Section 5.5: Tyndall Effect

Q – Have you ever observed light scattering by particles in your surroundings? Think of some more examples of the Tyndall effect! A – Yes! Here are common everyday examples of the Tyndall effect:

  • A beam of sunlight entering a dark or dusty room through a small window or keyhole.
  • The bright cones of light coming from the headlights of a car or motorbike driving through fog, mist, or smoke at night.
  • The beams of floodlights shining through the night air in a sports stadium or cinema hall.
  • Sunlight rays shining down through the gaps of dense tree branches in a foggy forest.

Pause and Ponder (Page 88)

Q – 9. Clouds are made up of tiny water droplets or ice crystals floating in the air. Based on what you know about solutions, suspensions and colloids, what type of mixture do you think clouds are and why? A – Clouds are a colloid (specifically, an aerosol colloid where liquid water droplets or ice crystals are dispersed in a gas medium, air). Why? Because the water droplets are very small and light enough to stay floating in the sky without settling down immediately by gravity (unlike a suspension), yet they are large enough to scatter sunlight and block clear vision (unlike a transparent solution).

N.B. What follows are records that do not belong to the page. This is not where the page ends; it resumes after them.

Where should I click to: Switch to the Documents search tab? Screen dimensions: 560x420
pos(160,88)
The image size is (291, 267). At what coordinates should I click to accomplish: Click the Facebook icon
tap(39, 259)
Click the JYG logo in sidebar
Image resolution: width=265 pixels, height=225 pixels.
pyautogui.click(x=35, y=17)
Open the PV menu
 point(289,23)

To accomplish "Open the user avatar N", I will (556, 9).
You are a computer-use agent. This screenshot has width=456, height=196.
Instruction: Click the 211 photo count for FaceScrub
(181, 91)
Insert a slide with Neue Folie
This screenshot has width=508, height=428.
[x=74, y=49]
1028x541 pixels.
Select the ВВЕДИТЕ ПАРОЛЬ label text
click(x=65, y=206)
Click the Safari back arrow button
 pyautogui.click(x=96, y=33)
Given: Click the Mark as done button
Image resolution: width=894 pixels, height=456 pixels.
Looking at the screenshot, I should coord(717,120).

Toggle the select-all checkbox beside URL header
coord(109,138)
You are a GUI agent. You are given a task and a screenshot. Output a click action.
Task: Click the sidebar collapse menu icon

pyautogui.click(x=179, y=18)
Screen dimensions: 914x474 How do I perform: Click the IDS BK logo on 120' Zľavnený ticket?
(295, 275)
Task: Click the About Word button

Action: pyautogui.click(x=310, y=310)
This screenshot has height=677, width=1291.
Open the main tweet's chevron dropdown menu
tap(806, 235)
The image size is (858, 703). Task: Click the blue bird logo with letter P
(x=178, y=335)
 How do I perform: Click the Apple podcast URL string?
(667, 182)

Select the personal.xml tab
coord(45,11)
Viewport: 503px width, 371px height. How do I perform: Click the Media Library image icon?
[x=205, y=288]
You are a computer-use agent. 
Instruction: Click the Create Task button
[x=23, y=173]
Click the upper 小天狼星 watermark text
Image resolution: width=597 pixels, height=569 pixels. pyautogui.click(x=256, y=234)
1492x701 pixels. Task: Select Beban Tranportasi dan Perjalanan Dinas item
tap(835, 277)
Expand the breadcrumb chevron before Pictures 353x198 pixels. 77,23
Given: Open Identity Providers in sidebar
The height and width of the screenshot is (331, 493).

Q – 10. Why do cities with a lot of smoke and dust in the air often look hazy? A – This happens because of the Tyndall effect. Smoke and dust particles suspended in the city air act as colloidal particles. As sunlight travels through the atmosphere, these tiny floating particles scatter the light in all directions, making the air look cloudy, blurry, and hazy.

Activity 5.9: Table 5.1

Q – Complete Table 5.1 to review the properties of solutions, suspensions, and colloids. A – Here is the completed comparison table:

S. No. Property Solution Suspension Colloid
1. Nature Homogeneous Heterogeneous Heterogeneous (looks homogeneous)
2. Particle size Very small (less than 1 nm) Very large (more than 1000 nm) Medium size (1 to 1000 nm)
3. Visibility Particles cannot be seen Particles easily visible to naked eye Particles cannot be seen with naked eye
4. Separation by filtration Cannot be separated by filtration Can be separated by filtration Cannot be separated by simple filtration
5. Settling Does not settle down Settles down on standing Does not settle down
6. Tyndall effect Does not show Tyndall effect Shows Tyndall effect Shows Tyndall effect

End of Section In-Text Question

Q – Imagine trying to separate all the ingredients in a lemonade once they have been mixed. Can you do it?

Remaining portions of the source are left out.